According to the researchers, the device filters water much faster than existing passive solar-powered water purification methods. Most other solar-powered approaches use sunlight to evaporate water, which takes much longer than the new gel’s absorption and release. Other water filtration methods necessitate the use of electricity or another form of energy to pump water through a membrane. Passive filtration via gravity, like typical household countertop filters, necessitates regular filter replacement.

The new device is powered by a gel that changes color depending on temperature. At room temperature, the gel can absorb water and act as a sponge. When heated to 33 degrees Celsius (91 degrees Fahrenheit), the gel does the opposite, forcing water out of its pores.

The gel has a honeycomb-like structure that is extremely porous. A closer look reveals that the honeycomb is made up of long chains of repeating molecules called poly(N-isopropylacrylamide), which are cross-linked to form a mesh. Some regions of the mesh contain molecules that prefer to be near water, or are hydrophilic, while others are hydrophobic or repel water.

At room temperature, the chains are long and flexible, and water can easily flow into the material via capillary action to reach the water-loving regions. When the material is heated by the sun, the hydrophobic chains clump together and force the water out of the gel.

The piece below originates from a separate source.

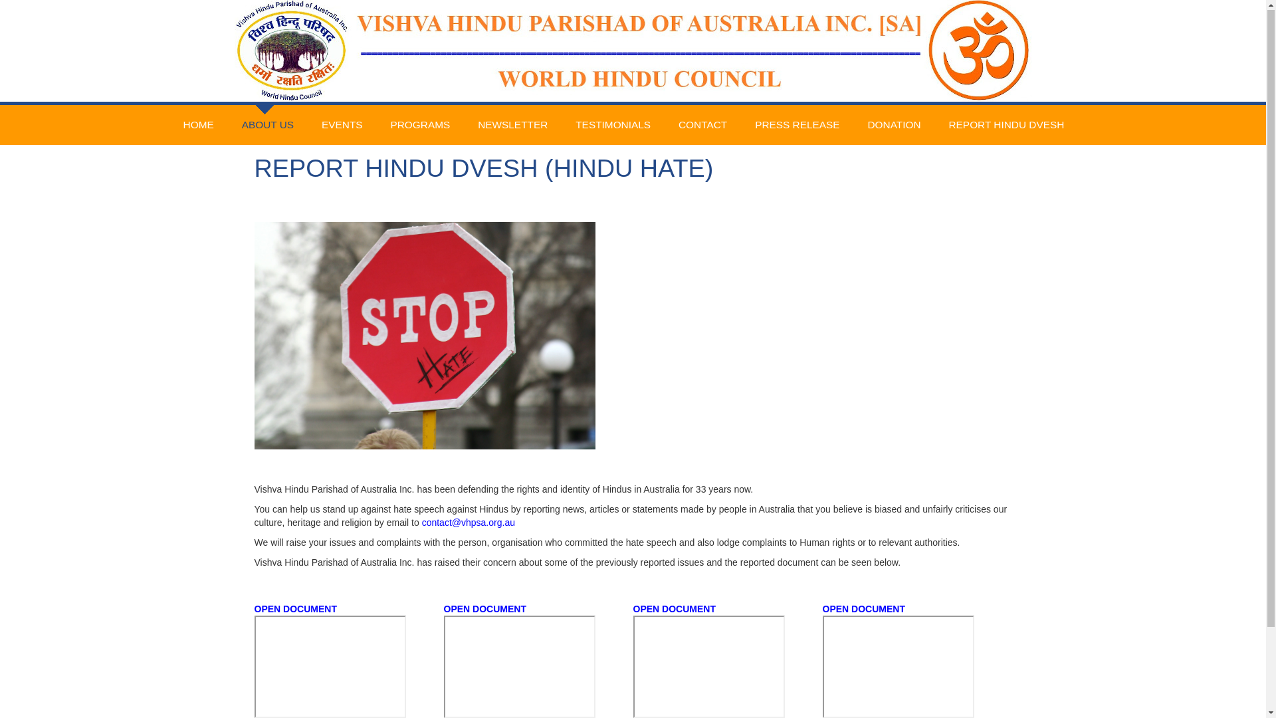  Describe the element at coordinates (1005, 126) in the screenshot. I see `'REPORT HINDU DVESH'` at that location. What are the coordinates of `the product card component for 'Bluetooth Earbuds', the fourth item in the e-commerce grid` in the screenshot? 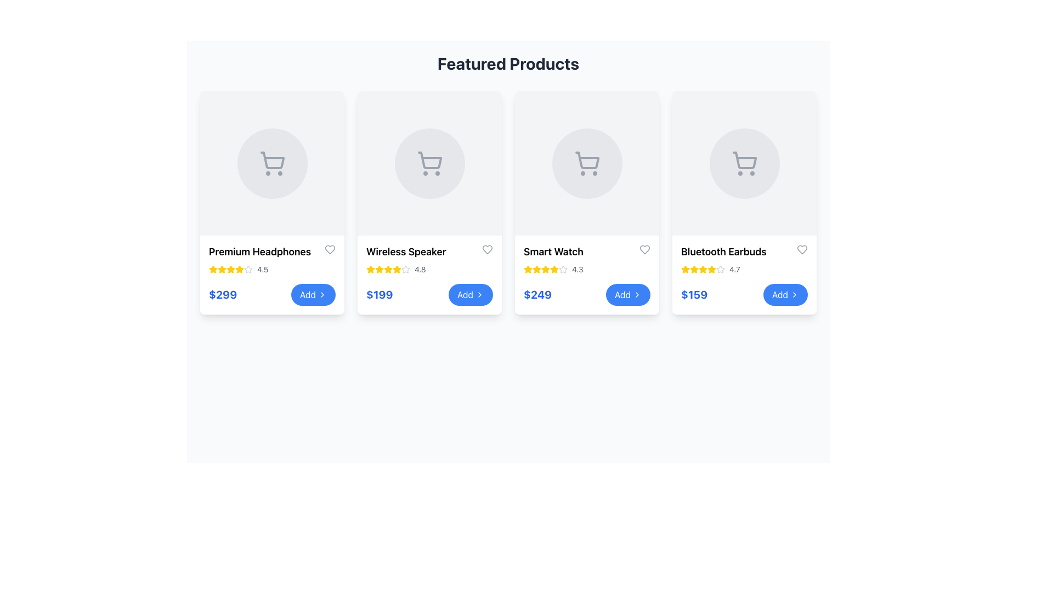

This gel is sandwiched between two other layers that prevent contaminants from reaching the inner gel. The middle layer is made of a dark-colored material called polydopamine, which converts sunlight into heat while also keeping heavy metals and organic molecules out. With PDA in place, the sun’s rays can heat up the inner material even if the outside temperature is not particularly warm. The final external layer is an alginate filtering layer that prevents pathogens and other materials from entering the gel.

One of the difficulties in creating the device, according to Xu, was formulating the inner gel to have the proper properties for water absorption. The gel was initially brittle, so she changed the composition until it was flexible. Coauthors Sehmus Ozden and Navid Bizmark, postdoctoral research associates at the Princeton Institute for the Science and Technology of Materials, assisted Xu in synthesizing the materials and conducting studies to evaluate the device’s ability to purify water.

Sujit Datta, an assistant professor of chemical and biological engineering, and Craig Arnold, the Susan Dod Brown Professor of Mechanical and Aerospace Engineering and director of the Princeton Institute for the Science and Technology of Materials, worked together on the technology’s development.

With the assistance of Princeton Innovation, the team is investigating ways to make the technology widely available. Princeton Innovation assists University researchers in the translation of discoveries into technologies and services for the benefit of society.